Regardless of the causes, pressure is mounting on policymakers to respond. Economists note that even if the exchange-rate shift reflects legitimate market forces, the Bank of Israel and the Finance Ministry remain responsible for protecting growth and employment.

A currency move of nearly 20% within a year is widely viewed as unusually sharp and disruptive. Few advocate returning to a fixed exchange-rate regime, but many argue that the government could at least soften the transition and give exporters more time to adjust.

In 2021, Bank of Israel Governor Amir Yaron announced a $30 billion intervention program aimed at slowing the shekel’s appreciation. At the time, the central bank not only intervened directly in currency markets but also publicly explained its strategy and limitations.

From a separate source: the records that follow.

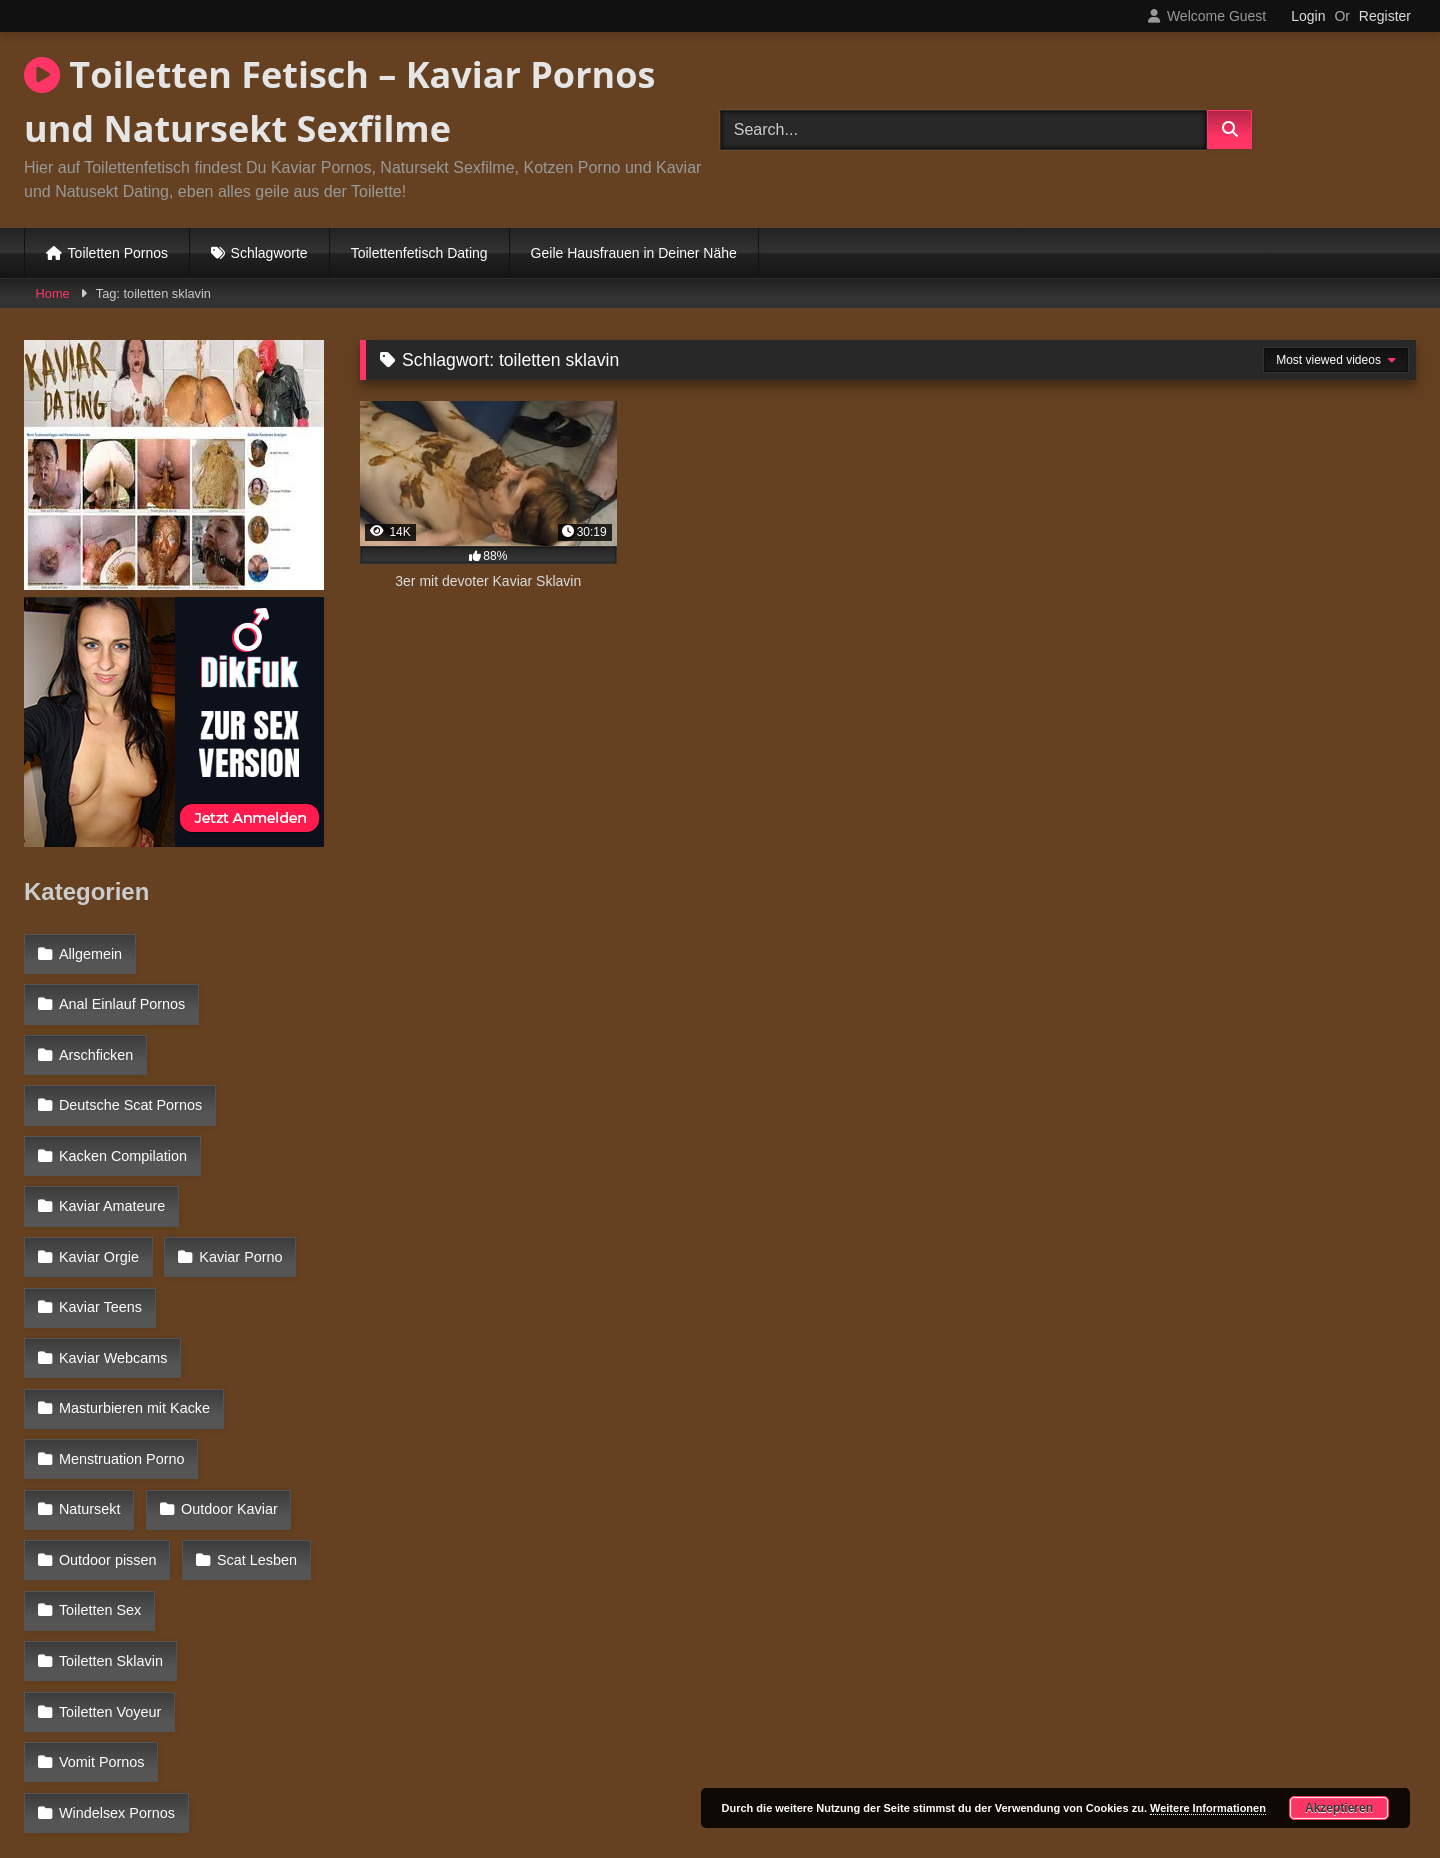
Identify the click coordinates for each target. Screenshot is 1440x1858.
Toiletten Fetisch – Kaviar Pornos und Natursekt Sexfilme (339, 101)
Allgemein (89, 952)
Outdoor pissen (107, 1428)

Some economists believe similar intervention could be considered again. Others, including Zabezhinsky and former Manufacturers Association president Ron Tomer, argue that such a move would be more complicated today because the US has become increasingly critical of central-bank currency intervention and has labeled countries such as Switzerland as “currency manipulators.”

Tomer believes the government should instead focus on temporary support measures for exporters, including grants to improve efficiency and targeted tax relief.

At the same time, parts of the business sector are calling for lower interest rates, hoping that rate cuts could weaken the shekel modestly. But economists note that previous rate reductions had only limited impact on the exchange rate.

For now, many business leaders feel they are speaking mainly to themselves, and to the media. The Bank of Israel and the Treasury remain largely silent. Policymakers may disagree over the best course of action, but for many exporters, continued silence is becoming increasingly difficult to justify.